EWU Dual Degree Across the Atlantic Ocean
By Kaylie Phan
On a clear night most of us can see 2.25 million light years away and take ourselves into the Andromeda Galaxy by simply looking directly up. Looking out at the galaxies and the world can be intimidating and fascinating all at the same time. Sometimes taking ourselves to a different longitude and latitude can change our views. Two graduate students at Eastern Washington University, Galen Hyatt and Bryan Lilburn, were the first to enroll in the study abroad program that EWU offers to MBA students. After two quarters in Schmalkalden, Germany, they learned how life-changing it can be when you leave your comfort zone and move into a different time zone.
Mixed with feelings of anxiousness and excitement the evening before their 11-1/2 hour flight to Germany, they weren’t sure what to expect but believed this was one of their best decisions. Hyatt began his submersion into the German culture by rushing to his first train ride right after he landed in Germany.
Hyatt was born and raised in Washington state in an area where diversity was prevalent but not fully accepted. He describes himself as simple and outgoing with no German experience; he didn’t even know a single word of the language. He was drawn to the experience because of the accelerated pace of the program and was pushed by his dad’s encouragement.
Lilburn on the other hand, a reserved and hardworking California-bred graduate student, already had previous experiences with the German culture. His sister and brother-in-law live in Germany. Although Lilburn had no prior preparation, he at least had his sister for transportation once he landed. He began his journey sitting next to a German woman on the plane; sharing no common language, all they could do was smile at each other and use hand gestures.
Every day in small and quaint Schmalkalden, Germany, with its historic charm and medieval cobblestone paved streets, students from around the world gather to earn a master’s degree in international business while they learn how to be a part of a community and a culture away from home. At the University of Applied Sciences (Fachhochschule Schmalkalden, FHS), an EWU international partner university, students are given the opportunity to study for two consecutive quarters in addition to their EWU MBA coursework. Directly enrolling in this program is significantly less expensive than the cost of a third-party study abroad program; tuition for each credit is simply the tuition for a credit studying at home at EWU.
Once Hyatt and Lilburn arrived at FHS Schmalkalden, they were surrounded by forested mountains and history from St. George Church with stained glass windows dating back to the 15th century, to Wilhemsburg Castle resting by the river. They were in a town where nougat candy and bratwurst are loved, and where beer is an afternoon snack considered by Hyatt’s German friends as "liquid bread."
It’s difficult to say exactly how people have changed or how two quarters studying abroad can open your mind, but for Hyatt and Lilburn studying abroad was "life-changing." Hyatt described the experience as a combination of seven classes taught in English and an "eye-opening" opportunity to gain new insights and new friends from different continents.

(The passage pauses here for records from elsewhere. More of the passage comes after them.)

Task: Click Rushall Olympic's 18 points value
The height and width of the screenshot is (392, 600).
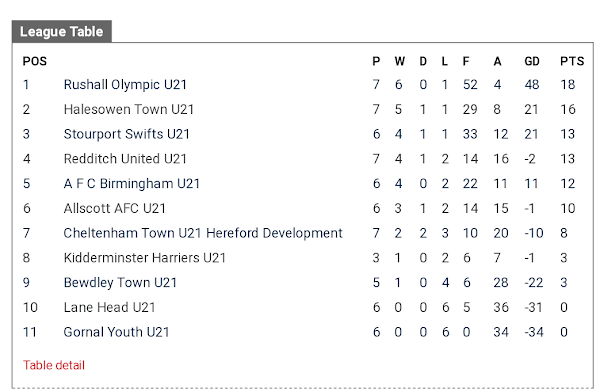Action: pyautogui.click(x=568, y=85)
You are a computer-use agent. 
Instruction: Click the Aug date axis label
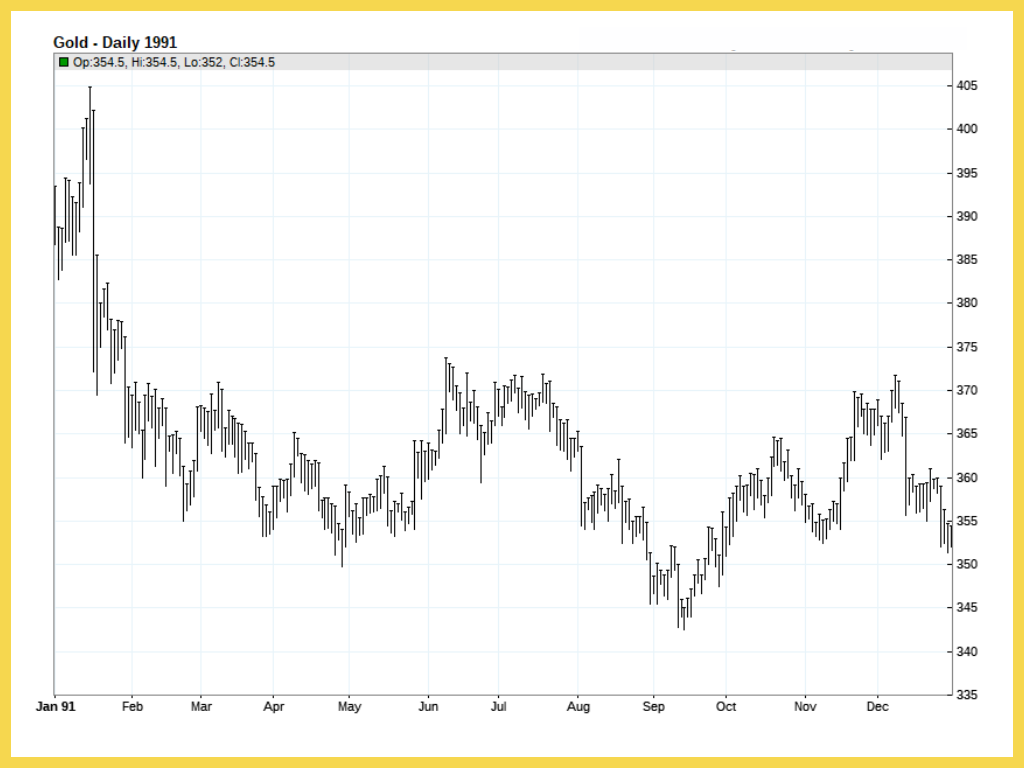tap(577, 707)
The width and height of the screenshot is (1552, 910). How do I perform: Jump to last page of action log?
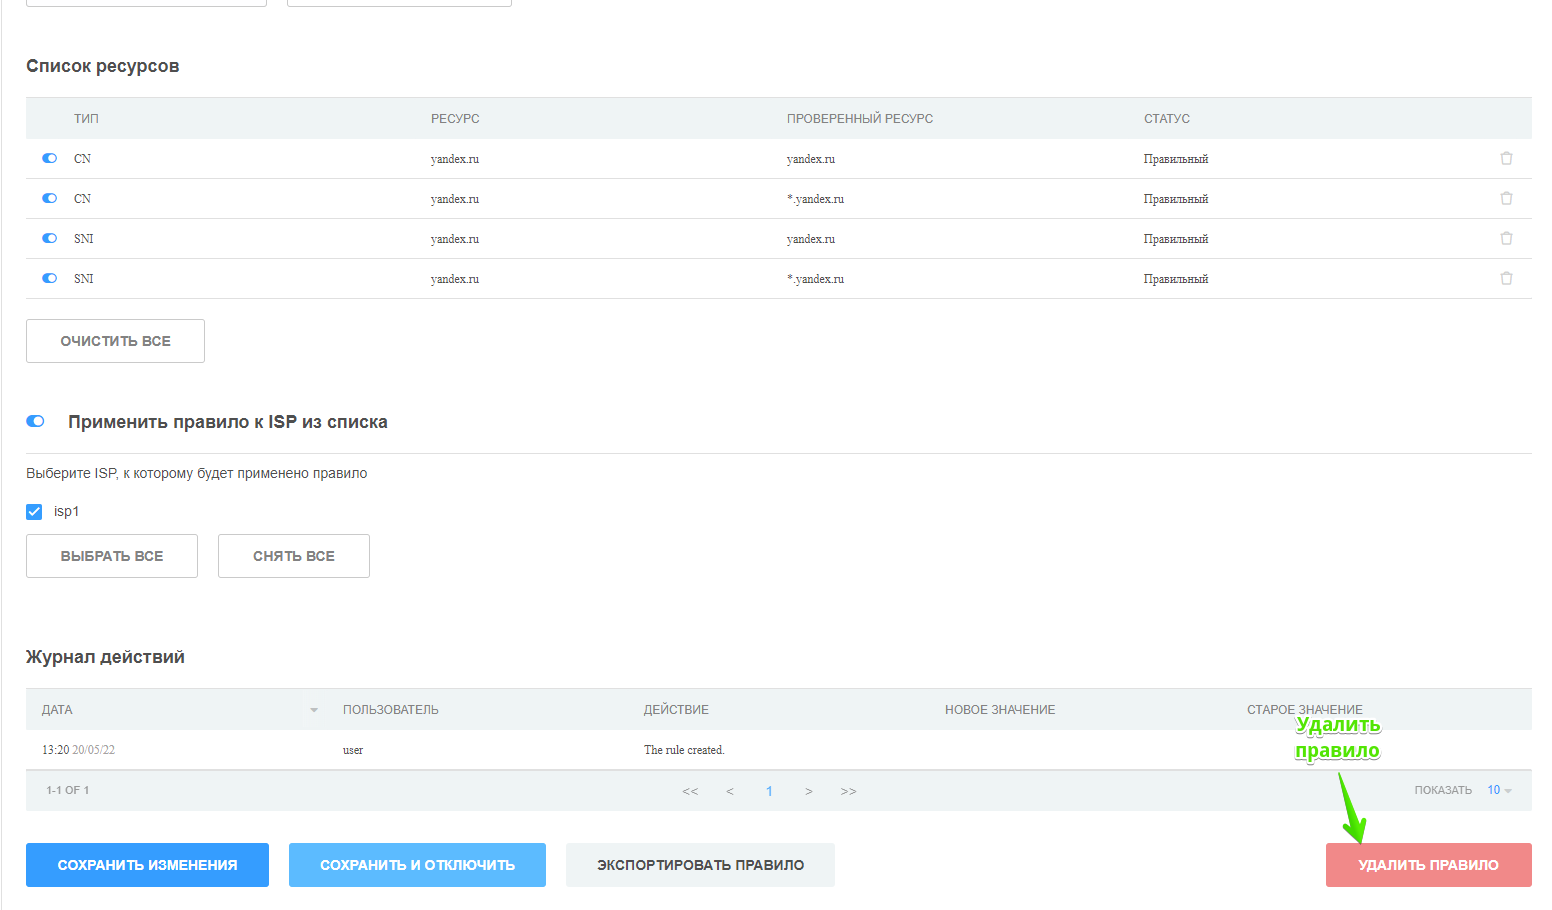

Now they are back in the states and enjoying the things they’ve missed, but both miss the food in Germany as well as the challenge a routine task becomes in a foreign place. Hyatt reminisced over simply grabbing food and having beers after class with his new friends. Lilburn bonded with his Brazilian and German roommates over fitness and soccer, and even picked up his Brazilian roommate’s habit of playing soccer barefooted.
As they work to complete their MBA here at EWU, both say they would do it again in a heartbeat. Perhaps next time, Hyatt said he would find out more about what to expect and Lilburn said he definitely would prepare better for the little things. Their advice to prospective students would be to learn phrases and to bring a pocket dictionary in case you need to ask for something. A pocket dictionary could save you from the hours they spent searching the whole town for a towel. They encourage students to take a stroll around the clusters of neon-colored and earthy-toned markets that are rich in culture and robust flavors. They both also advise students to use the abundant resources available at both EWU and FHS Schmalkalden.
Today there are more than 5,000 languages, and millions of us go to bed while others are waking up. As you look out on the world and notice the differences in lifestyles, learn to listen to suggestions and know that there is "more than one way to do things right" as both Lilburn and Hyatt learned. EWU encourages students to keep an open mind and embrace diversity and differences as you strive to achieve your goals. Be aware that we are not that different; learning how to work with others from different cultures with different perspectives, whether in the states or 4,000 miles away at FHS Schmalkalden, is a valuable experience.